■ **What is needed**
Return all lines from the entries below in which the word "Given" is present.

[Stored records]

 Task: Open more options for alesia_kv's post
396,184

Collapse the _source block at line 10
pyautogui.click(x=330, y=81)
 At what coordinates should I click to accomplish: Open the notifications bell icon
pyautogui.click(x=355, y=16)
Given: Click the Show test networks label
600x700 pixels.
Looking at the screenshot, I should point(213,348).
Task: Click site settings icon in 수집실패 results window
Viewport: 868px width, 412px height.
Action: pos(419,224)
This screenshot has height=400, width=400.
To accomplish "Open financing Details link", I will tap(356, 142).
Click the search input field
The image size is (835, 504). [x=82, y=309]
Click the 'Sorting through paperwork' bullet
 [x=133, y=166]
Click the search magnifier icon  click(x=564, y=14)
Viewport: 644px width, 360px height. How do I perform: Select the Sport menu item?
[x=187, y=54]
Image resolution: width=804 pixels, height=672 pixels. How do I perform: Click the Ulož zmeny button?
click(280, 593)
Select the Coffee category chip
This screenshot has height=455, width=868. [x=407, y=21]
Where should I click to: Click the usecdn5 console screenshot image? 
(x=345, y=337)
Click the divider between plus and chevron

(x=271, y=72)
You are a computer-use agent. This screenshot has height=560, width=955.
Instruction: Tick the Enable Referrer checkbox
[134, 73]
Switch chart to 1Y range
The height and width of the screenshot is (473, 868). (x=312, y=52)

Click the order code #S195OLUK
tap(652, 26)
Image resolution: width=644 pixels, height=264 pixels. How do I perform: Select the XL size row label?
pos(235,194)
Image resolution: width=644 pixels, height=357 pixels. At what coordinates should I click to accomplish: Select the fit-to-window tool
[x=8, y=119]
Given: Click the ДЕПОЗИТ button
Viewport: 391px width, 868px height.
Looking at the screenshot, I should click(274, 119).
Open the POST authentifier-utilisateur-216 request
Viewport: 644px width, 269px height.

■ **Reply to the exercise**
Given: Click the Show test networks label
Given: Click the ДЕПОЗИТ button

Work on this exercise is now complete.